▶ [Work instruction] For this exercise, restate word for word only the lines from the first line of the data to the line containing "Task: Click the scroll to bottom arrow".

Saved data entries
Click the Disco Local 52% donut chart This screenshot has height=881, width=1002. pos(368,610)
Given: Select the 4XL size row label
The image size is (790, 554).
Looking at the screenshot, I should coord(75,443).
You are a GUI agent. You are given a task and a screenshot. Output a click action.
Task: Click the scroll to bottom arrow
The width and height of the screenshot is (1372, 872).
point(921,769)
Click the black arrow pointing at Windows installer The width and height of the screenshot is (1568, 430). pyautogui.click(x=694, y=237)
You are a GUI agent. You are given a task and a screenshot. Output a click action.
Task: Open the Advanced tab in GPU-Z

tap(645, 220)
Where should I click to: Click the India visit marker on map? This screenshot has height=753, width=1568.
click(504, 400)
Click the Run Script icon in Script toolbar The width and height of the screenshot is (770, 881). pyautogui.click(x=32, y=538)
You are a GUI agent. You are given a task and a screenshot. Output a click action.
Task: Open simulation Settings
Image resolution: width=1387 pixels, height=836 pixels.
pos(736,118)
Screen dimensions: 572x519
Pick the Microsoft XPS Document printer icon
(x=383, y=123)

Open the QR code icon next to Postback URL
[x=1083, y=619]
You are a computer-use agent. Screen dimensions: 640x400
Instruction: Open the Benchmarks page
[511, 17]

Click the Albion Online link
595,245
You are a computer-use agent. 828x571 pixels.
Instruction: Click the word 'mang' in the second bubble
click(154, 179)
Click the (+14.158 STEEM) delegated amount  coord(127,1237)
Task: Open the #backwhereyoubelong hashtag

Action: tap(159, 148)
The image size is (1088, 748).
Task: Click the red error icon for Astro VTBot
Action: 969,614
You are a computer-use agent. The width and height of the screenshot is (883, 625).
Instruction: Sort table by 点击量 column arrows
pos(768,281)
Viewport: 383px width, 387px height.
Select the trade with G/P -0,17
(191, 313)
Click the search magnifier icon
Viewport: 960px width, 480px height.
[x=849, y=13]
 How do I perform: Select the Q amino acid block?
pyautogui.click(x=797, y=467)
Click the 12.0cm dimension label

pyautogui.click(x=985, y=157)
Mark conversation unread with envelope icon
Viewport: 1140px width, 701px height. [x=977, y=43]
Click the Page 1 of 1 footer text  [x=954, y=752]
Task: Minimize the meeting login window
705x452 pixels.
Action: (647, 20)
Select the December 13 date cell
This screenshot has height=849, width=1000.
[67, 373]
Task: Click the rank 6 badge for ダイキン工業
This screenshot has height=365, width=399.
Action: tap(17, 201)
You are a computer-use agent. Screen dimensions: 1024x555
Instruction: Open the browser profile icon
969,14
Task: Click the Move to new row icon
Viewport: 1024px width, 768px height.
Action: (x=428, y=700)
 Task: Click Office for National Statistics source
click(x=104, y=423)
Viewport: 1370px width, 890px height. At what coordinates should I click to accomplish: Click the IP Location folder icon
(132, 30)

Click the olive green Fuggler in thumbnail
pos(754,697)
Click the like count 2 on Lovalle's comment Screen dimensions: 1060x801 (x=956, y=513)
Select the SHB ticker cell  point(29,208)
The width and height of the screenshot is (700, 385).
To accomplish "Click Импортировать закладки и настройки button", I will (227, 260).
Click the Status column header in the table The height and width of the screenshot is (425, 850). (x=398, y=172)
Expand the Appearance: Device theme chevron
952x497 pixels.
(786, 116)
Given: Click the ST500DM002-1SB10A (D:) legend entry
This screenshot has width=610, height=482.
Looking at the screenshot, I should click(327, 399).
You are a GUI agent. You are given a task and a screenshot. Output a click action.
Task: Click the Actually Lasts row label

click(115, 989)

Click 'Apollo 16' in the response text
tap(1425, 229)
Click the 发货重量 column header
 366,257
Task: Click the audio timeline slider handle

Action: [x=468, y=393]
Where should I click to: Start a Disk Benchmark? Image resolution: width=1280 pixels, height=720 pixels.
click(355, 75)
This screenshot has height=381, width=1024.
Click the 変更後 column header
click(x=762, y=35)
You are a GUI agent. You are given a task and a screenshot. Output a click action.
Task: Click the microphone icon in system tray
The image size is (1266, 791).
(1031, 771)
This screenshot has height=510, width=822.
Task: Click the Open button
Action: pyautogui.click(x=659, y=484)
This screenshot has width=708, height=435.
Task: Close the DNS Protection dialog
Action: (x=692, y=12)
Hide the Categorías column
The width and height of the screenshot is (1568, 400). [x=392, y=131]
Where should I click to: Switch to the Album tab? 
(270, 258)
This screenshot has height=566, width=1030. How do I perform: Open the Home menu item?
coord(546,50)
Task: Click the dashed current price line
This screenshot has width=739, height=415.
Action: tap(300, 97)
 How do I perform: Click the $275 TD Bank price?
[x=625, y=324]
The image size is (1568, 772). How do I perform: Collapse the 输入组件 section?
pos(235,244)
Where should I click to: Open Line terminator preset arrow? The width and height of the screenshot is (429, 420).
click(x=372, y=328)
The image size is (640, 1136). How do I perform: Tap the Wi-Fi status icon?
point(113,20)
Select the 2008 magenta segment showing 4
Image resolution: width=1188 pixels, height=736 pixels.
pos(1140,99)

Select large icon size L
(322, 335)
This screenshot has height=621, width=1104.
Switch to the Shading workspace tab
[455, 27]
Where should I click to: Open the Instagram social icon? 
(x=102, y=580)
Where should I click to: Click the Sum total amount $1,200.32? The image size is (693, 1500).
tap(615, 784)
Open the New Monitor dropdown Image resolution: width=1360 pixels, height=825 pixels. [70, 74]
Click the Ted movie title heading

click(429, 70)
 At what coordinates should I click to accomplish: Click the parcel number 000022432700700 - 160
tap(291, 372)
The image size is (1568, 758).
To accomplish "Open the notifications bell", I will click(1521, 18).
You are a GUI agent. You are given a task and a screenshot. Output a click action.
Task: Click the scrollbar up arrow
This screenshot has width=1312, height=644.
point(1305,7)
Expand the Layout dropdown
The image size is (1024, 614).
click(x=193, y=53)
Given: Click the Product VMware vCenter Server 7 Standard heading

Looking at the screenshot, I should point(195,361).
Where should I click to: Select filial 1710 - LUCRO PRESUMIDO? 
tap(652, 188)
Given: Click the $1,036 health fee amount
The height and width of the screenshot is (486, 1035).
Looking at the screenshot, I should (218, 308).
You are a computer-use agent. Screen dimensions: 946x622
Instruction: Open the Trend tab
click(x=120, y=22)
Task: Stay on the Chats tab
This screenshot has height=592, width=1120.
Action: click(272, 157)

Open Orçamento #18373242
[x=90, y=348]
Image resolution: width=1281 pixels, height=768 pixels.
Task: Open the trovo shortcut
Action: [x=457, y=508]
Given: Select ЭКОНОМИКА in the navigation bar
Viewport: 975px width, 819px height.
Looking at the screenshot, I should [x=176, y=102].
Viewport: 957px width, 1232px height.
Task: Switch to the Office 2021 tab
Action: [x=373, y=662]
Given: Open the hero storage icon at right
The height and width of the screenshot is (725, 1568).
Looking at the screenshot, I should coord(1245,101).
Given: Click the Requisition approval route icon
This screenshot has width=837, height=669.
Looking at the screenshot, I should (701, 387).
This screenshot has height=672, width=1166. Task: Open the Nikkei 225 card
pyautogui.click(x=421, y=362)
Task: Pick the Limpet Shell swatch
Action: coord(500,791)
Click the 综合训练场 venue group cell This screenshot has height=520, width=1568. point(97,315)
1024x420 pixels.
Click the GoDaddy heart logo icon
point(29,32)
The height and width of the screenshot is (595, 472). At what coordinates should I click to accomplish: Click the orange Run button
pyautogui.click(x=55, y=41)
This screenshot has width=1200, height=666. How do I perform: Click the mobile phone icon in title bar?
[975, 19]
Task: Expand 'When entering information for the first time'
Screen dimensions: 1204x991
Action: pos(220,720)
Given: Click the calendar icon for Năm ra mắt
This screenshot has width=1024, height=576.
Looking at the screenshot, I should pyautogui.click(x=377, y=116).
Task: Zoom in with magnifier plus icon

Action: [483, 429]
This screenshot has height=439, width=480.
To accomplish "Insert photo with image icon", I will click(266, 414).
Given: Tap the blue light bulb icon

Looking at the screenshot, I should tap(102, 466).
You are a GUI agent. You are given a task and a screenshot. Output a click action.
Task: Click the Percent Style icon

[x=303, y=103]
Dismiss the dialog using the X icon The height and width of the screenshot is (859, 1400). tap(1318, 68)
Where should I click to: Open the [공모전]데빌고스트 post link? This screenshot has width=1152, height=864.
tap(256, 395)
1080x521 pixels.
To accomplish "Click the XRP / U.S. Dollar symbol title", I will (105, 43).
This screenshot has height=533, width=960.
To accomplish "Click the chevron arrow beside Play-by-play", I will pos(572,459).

▶ [Output of the task]
Click the Disco Local 52% donut chart This screenshot has height=881, width=1002. pos(368,610)
Given: Select the 4XL size row label
The image size is (790, 554).
Looking at the screenshot, I should coord(75,443).
You are a GUI agent. You are given a task and a screenshot. Output a click action.
Task: Click the scroll to bottom arrow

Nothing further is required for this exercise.